(Data shown begins)

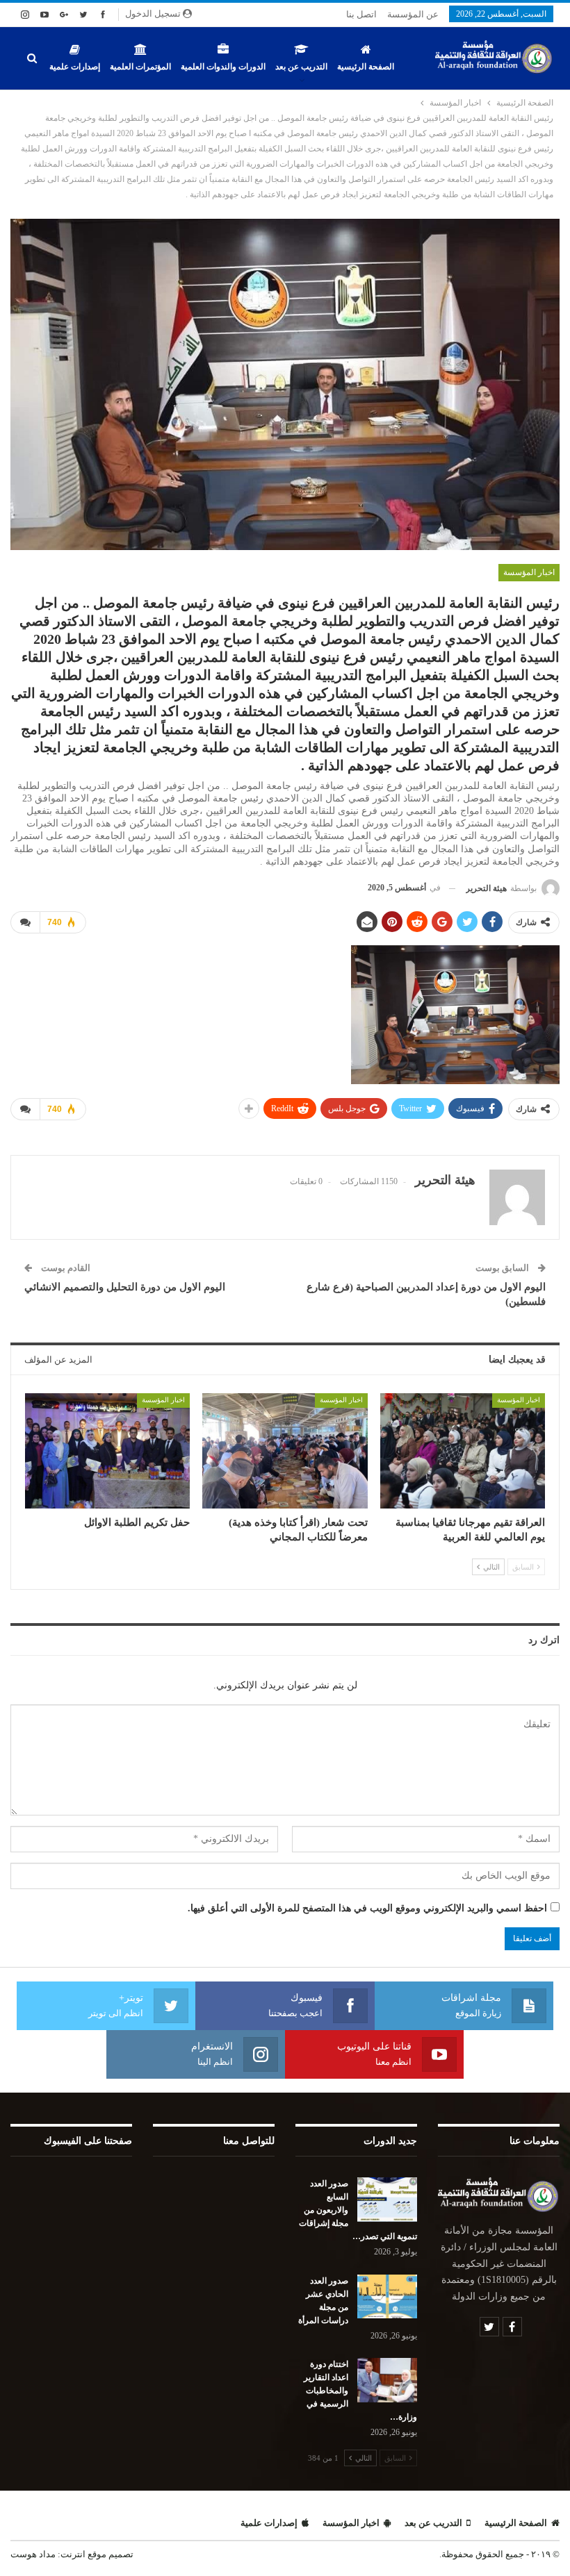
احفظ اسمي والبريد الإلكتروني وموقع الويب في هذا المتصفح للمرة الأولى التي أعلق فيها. (367, 1908)
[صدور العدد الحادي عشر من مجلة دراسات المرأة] (387, 2297)
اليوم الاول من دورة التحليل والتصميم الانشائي (124, 1287)
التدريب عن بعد (301, 67)
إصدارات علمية (74, 67)
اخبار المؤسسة (529, 572)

(Data shown ends)

> [Task details]
Transcribe all the lines above exactly; any image among them is skipped.

> [Result for this exercise]
احفظ اسمي والبريد الإلكتروني وموقع الويب في هذا المتصفح للمرة الأولى التي أعلق فيها. (367, 1908)
[صدور العدد الحادي عشر من مجلة دراسات المرأة] (387, 2297)
اليوم الاول من دورة التحليل والتصميم الانشائي (124, 1287)
التدريب عن بعد (301, 67)
إصدارات علمية (74, 67)
اخبار المؤسسة (529, 572)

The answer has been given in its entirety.